Posting Date: August 23, 2002
 

CycleTraders -- "CycleTraders is a cooperative network of users that gather critical information about the status of each other's website. By running the client on your machine, you donate some of your computing time to measure the response time of other user's web pages. In return, your site is also timed by all the other users on the network, from a variety of locations and connections."

 

  

Reader Comments...
 

Ah yes. Distributed computing. Been doing this for years. Right now, I'm trying to make my own computer cluster (making progress). If you're into distributed computer, take a look at this site: http://www.aspenleaf.com/distributed/distrib-projects.html

http://www.morriscox.com/projects/index.html has the projects I've joined that have linkable stats.

Posted by: Morris Cox on August 23, 2002 01:11 AM

 

I got very confused, and thought this item was related to the one about cycle lanes on Wednesday.

I thought that Project Dolphin from MorrisCox's links is an interesting experiment and got me thinking.

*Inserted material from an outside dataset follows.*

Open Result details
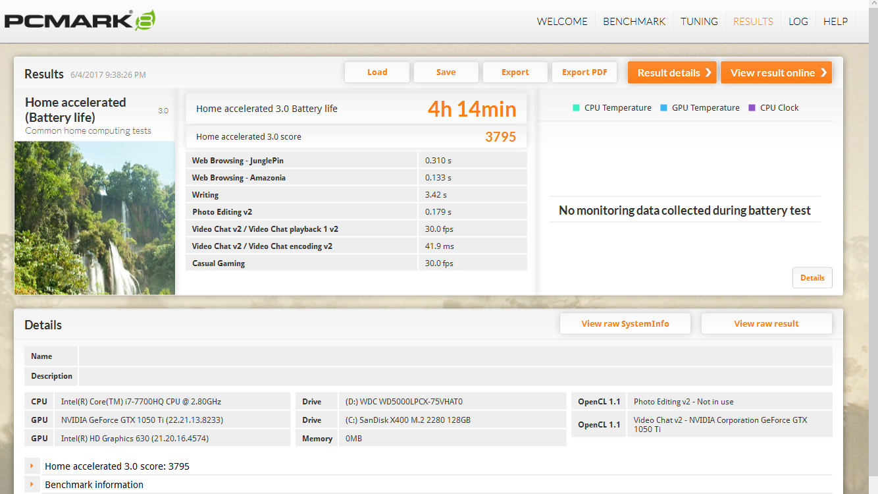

(whirr, whirr, click, click, schmoosh)
Could someone set up a project where all of your activities in a particular application (Microsoft Word would be a good one) were recorded centrally.

Then we could actually find out how many (and what) features are actually used in Word. You would have to keep the results anonymous and not allow people to re-produce typed text, but it's something I would love to see. And if Microsoft wasn't involved people would be much more likely to get involved.

We'd finally know if people used 5%, 20% or whatever of the 'features' or Word.

Posted by: Mac on August 23, 2002 04:16 AM

 

Mac, what you are writing about reminds me very much of my DarWindow project (first item in newsletter). It failed. Can't say why exactly, but it just didn't work out. Fortunately, the experiment didn't cost me much money.

Posted by: John S. Rhodes on August 23, 2002 07:06 AM

 

Read a little part the DarWindow section of that newsletter and noticed you said "cut and paste" to describe transferring (copying?) content from Frontpage into Listbot. I've noticed that many people say "cut and paste" when they actually mean "copy and paste". A copy-and-paste is the only way to have content in more than one place, except for retyping it. Imagine my thoughts when someone tells me that they cut and pasted something from a webpage into an email.

Btw, does anyone have any experience with computer clusters or distributed computing? I'm trying to build a computer cluster, but it's fighting me.